In the absence of support from the living nation, they claimed to represent one that used to exist, and might again.

This, of course, would also be the stance of the Provisional IRA, which came in to being 53 years after the rising.

The Provos mined history and emerged with a perversion, robbing the graves of Plunkett and the others, as if the world was still under the yoke of imperial Britain. 

They bombed and killed innocents for 30 years, with the aid of their “gallant allies”, the vicious Libyan dictator Muammar Gaddafi, and the Irish-American organised crime boss James Whitey Bulger.

Casement came ashore from a German submarine on Banna Strand in North Kerry on Good Friday 1916, attempting to call off the rebellion, because he thought it doomed without support from Germany.

His stay was short before he was captured. Had he died after arriving on that lonely outpost of empire, he would have been spared the months that followed and the exposure of his secret life.

It wasn’t to be.

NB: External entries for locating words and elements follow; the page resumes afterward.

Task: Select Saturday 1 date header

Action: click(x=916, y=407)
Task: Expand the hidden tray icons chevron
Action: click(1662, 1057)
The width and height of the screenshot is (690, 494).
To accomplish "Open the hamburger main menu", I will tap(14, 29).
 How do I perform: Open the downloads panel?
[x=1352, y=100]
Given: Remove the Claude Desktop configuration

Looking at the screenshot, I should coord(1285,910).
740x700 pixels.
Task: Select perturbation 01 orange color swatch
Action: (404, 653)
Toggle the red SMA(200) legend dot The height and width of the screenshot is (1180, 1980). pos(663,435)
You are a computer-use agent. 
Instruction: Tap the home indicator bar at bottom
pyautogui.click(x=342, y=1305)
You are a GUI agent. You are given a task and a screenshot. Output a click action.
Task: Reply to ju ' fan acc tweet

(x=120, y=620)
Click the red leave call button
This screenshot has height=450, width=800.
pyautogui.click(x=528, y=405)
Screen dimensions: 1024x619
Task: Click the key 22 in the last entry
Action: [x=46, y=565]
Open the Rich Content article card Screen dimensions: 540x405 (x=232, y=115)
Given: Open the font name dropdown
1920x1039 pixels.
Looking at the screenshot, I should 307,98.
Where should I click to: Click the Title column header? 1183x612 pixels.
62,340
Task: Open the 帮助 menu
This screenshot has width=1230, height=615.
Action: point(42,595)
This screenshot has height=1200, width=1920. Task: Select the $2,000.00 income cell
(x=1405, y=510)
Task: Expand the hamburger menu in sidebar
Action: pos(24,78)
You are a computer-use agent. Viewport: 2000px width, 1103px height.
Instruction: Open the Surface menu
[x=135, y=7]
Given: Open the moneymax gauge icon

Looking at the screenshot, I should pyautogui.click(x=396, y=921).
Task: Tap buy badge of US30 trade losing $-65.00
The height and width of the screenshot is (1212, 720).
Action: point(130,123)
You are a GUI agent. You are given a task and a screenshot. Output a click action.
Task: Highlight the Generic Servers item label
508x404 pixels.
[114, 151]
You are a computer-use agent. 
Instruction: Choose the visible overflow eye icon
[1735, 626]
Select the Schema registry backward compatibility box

Within days he was in the Tower of London, the ‘departure lounge’ of those who had betrayed crown and country down through the centuries, even if Casement insisted that his country was not theirs.

Reginald Hall was determined that his former quarry would go to the scaffold. He was instrumental in leaking the diaries that documented Casement’s “sexual encounters, hundreds of them, with dates, locations, names, and details”.

Casement’s brief respite at the end was his speech from the dock, where he repeated the convenient misapprehension recited in the Proclamation that unionists and nationalists would get on grand in a free Ireland, but “English politicians manipulated and armed Ulster for their own ends”.

If only the Brits got out of the road, sure, the unionists would feel perfectly at home in a united Ireland.

Dying at the end of a rope in an English jail, this rebel displayed the courage that defined him. 

His executioner later noted that Casement “appeared to me the bravest man it fell to my unhappy lot to execute”.

There is much to ponder within the pages of Carroll’s retelling of a seminal period and some of those who inhabited it.

The success of podcasts like The Rest Is History has shown the appetite that exists for history that is accessible and relatable. In that vein, A Rebel And A Traitor is a cracking read.